▸ Dataset excerpts
[start]

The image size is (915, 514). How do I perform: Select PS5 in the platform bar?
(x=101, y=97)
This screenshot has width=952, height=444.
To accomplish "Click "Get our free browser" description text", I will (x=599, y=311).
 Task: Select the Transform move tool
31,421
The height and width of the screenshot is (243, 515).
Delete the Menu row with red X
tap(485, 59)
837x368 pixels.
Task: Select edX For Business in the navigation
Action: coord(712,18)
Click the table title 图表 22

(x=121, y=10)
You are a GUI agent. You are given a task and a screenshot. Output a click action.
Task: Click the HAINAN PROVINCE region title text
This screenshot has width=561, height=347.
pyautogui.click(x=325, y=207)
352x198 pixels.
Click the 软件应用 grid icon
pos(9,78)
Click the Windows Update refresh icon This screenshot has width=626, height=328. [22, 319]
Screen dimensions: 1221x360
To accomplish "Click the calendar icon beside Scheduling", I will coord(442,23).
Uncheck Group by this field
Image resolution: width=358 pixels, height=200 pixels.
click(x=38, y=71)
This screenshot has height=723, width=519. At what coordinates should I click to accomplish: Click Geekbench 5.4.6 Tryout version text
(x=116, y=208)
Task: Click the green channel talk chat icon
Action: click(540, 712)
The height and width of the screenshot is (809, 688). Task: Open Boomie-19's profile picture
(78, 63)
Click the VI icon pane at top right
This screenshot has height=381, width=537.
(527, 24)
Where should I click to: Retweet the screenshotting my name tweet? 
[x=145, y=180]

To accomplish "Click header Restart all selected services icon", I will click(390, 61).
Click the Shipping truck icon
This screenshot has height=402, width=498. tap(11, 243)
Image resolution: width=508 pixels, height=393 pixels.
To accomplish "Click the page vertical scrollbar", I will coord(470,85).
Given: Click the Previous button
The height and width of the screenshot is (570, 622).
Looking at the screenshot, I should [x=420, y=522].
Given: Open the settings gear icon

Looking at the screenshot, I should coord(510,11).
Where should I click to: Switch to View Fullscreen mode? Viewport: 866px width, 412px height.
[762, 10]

[end]

▸ Work required
Copy the material above line for line, without changing anything.

▸ Reply
The image size is (915, 514). How do I perform: Select PS5 in the platform bar?
(x=101, y=97)
This screenshot has width=952, height=444.
To accomplish "Click "Get our free browser" description text", I will (x=599, y=311).
 Task: Select the Transform move tool
31,421
The height and width of the screenshot is (243, 515).
Delete the Menu row with red X
tap(485, 59)
837x368 pixels.
Task: Select edX For Business in the navigation
Action: coord(712,18)
Click the table title 图表 22

(x=121, y=10)
You are a GUI agent. You are given a task and a screenshot. Output a click action.
Task: Click the HAINAN PROVINCE region title text
This screenshot has width=561, height=347.
pyautogui.click(x=325, y=207)
352x198 pixels.
Click the 软件应用 grid icon
pos(9,78)
Click the Windows Update refresh icon This screenshot has width=626, height=328. [22, 319]
Screen dimensions: 1221x360
To accomplish "Click the calendar icon beside Scheduling", I will coord(442,23).
Uncheck Group by this field
Image resolution: width=358 pixels, height=200 pixels.
click(x=38, y=71)
This screenshot has height=723, width=519. At what coordinates should I click to accomplish: Click Geekbench 5.4.6 Tryout version text
(x=116, y=208)
Task: Click the green channel talk chat icon
Action: click(540, 712)
The height and width of the screenshot is (809, 688). Task: Open Boomie-19's profile picture
(78, 63)
Click the VI icon pane at top right
This screenshot has height=381, width=537.
(527, 24)
Where should I click to: Retweet the screenshotting my name tweet? 
[x=145, y=180]

To accomplish "Click header Restart all selected services icon", I will click(390, 61).
Click the Shipping truck icon
This screenshot has height=402, width=498. tap(11, 243)
Image resolution: width=508 pixels, height=393 pixels.
To accomplish "Click the page vertical scrollbar", I will coord(470,85).
Given: Click the Previous button
The height and width of the screenshot is (570, 622).
Looking at the screenshot, I should [x=420, y=522].
Given: Open the settings gear icon

Looking at the screenshot, I should coord(510,11).
Where should I click to: Switch to View Fullscreen mode? Viewport: 866px width, 412px height.
[762, 10]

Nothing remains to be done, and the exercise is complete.